WRITTEN INSTRUCTION
Repeat the lines below, replacing "Screen dimensions" with "Screen size" everywhere and keeping everything else the same. Leave out the pictures.

Lines for finding text and items on screen
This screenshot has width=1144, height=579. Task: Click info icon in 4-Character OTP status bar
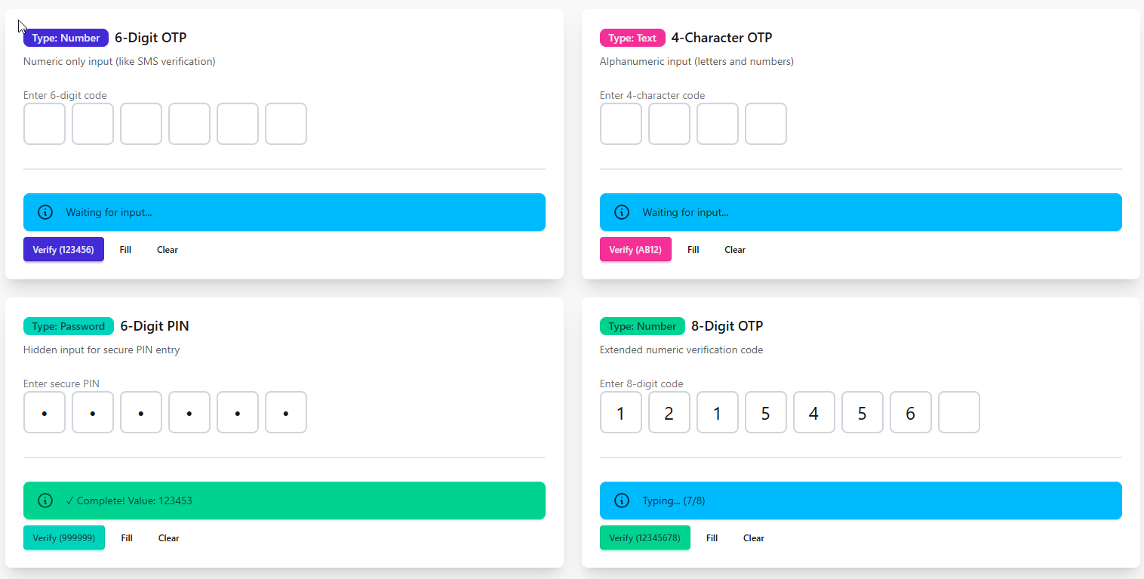tap(622, 212)
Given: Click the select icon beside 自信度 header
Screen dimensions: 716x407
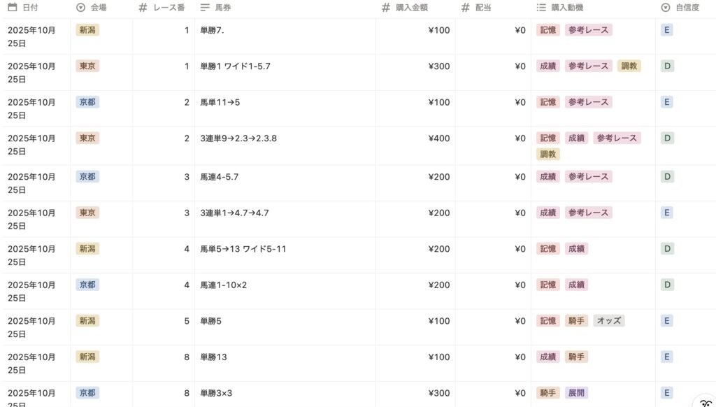Looking at the screenshot, I should (665, 8).
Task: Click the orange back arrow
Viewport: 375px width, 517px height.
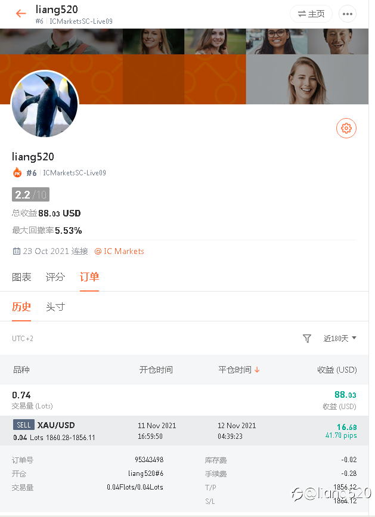Action: click(21, 14)
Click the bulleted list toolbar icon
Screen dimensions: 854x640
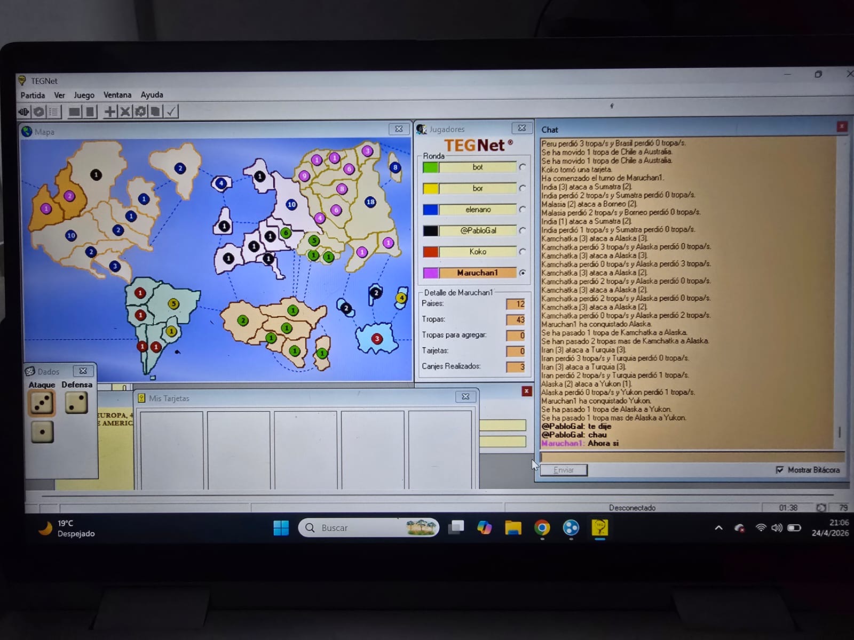pos(54,111)
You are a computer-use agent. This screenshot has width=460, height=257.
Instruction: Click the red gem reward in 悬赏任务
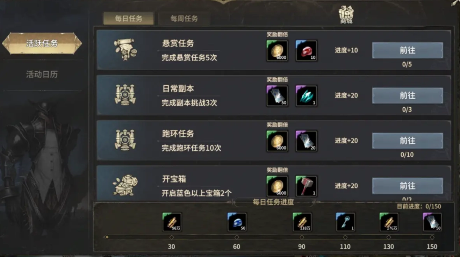[x=306, y=51]
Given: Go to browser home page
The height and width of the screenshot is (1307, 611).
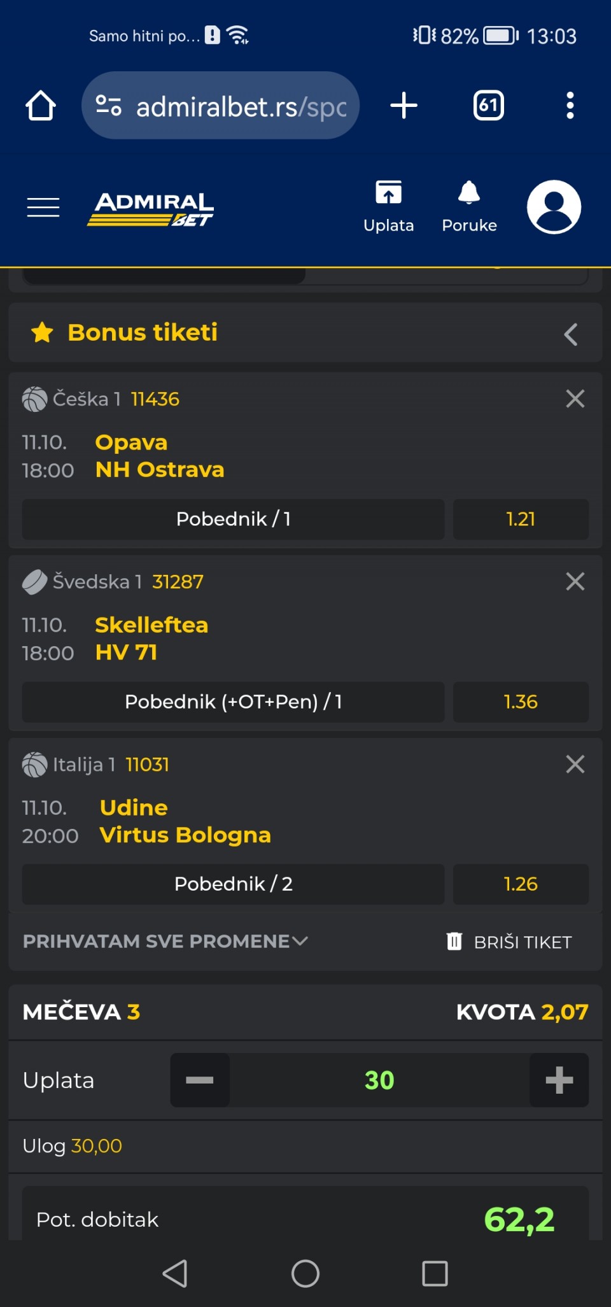Looking at the screenshot, I should pyautogui.click(x=41, y=106).
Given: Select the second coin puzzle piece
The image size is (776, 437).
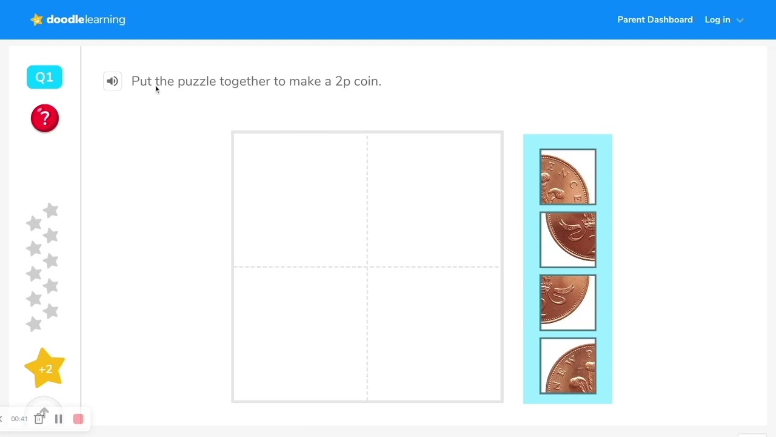Looking at the screenshot, I should click(567, 240).
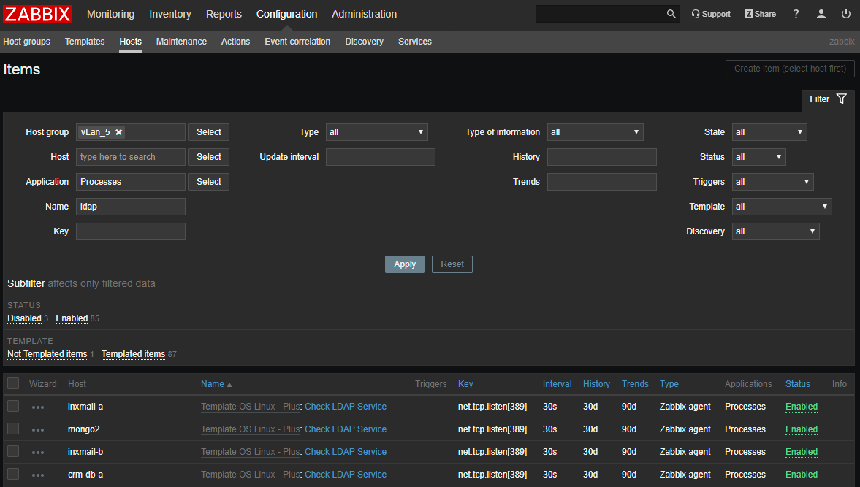
Task: Open the user profile icon
Action: pyautogui.click(x=821, y=14)
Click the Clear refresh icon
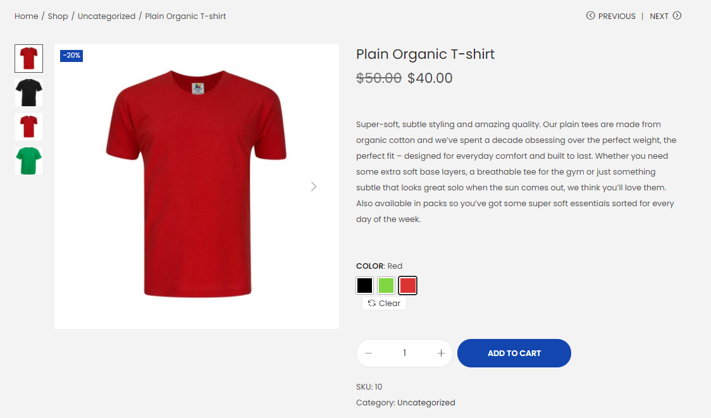 pyautogui.click(x=372, y=304)
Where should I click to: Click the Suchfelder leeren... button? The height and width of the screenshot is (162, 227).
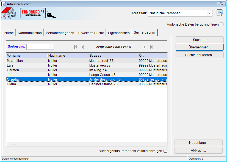pyautogui.click(x=200, y=55)
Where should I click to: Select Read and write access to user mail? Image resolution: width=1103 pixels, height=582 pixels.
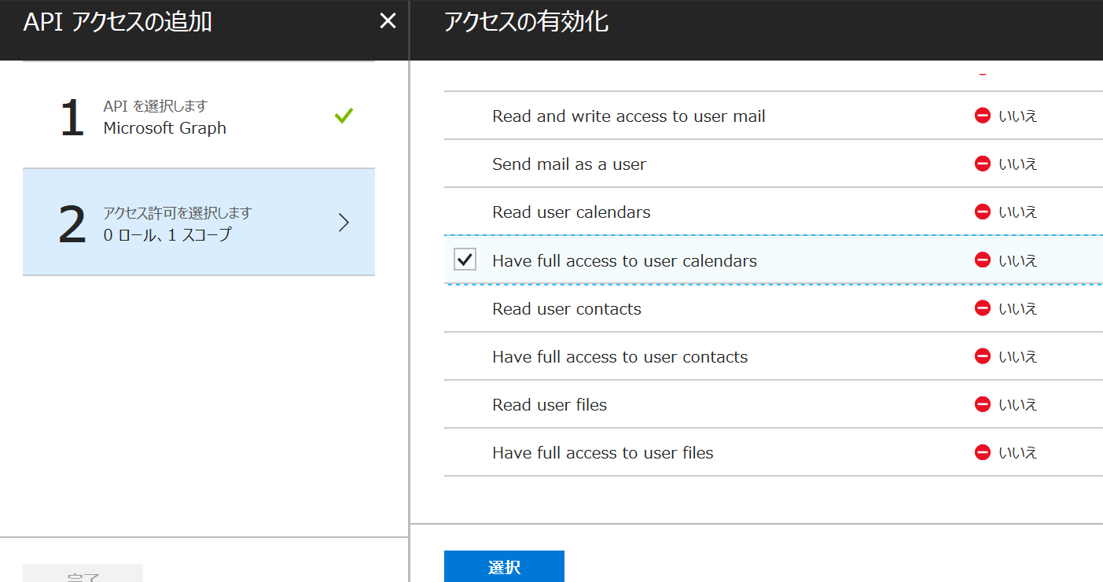pyautogui.click(x=628, y=116)
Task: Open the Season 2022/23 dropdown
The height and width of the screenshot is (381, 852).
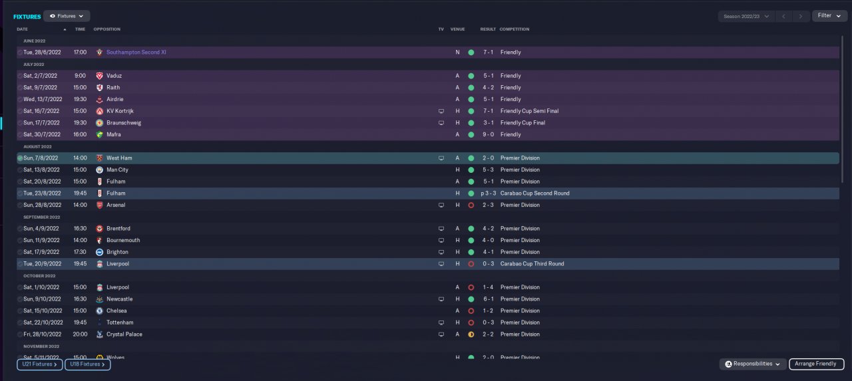Action: pos(746,16)
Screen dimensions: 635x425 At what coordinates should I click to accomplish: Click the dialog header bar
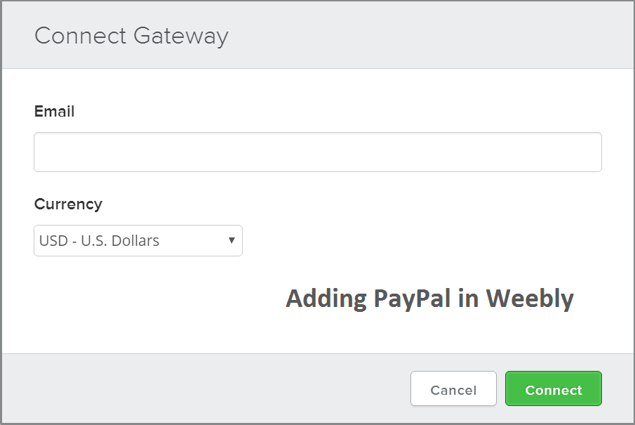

COMPLETED EXERCISE
This screenshot has width=1144, height=579. Task: Click info icon in 4-Character OTP status bar
tap(622, 212)
Given: Click the select icon beside 自信度 header
Screen size: 716x407
Looking at the screenshot, I should (665, 8).
Task: Click the orange back arrow
Viewport: 375px width, 517px height.
Action: click(21, 14)
Click the bulleted list toolbar icon
Screen size: 854x640
pos(54,111)
You are a computer-use agent. This screenshot has width=460, height=257.
Instruction: Click the red gem reward in 悬赏任务
[x=306, y=51]
Given: Go to browser home page
The height and width of the screenshot is (1307, 611).
Looking at the screenshot, I should pyautogui.click(x=41, y=106).
Given: Select the second coin puzzle piece
The image size is (776, 437).
Looking at the screenshot, I should click(567, 240).
Task: Open the user profile icon
Action: pyautogui.click(x=821, y=14)
Click the Clear refresh icon
 pyautogui.click(x=372, y=304)
Where should I click to: Click the Suchfelder leeren... button? The height and width of the screenshot is (162, 227).
pyautogui.click(x=200, y=55)
Where should I click to: Select Read and write access to user mail? Image resolution: width=1103 pixels, height=582 pixels.
pyautogui.click(x=628, y=116)
Task: Open the Season 2022/23 dropdown
The height and width of the screenshot is (381, 852).
Action: pos(746,16)
Screen size: 635x425 At what coordinates should I click to accomplish: Click the dialog header bar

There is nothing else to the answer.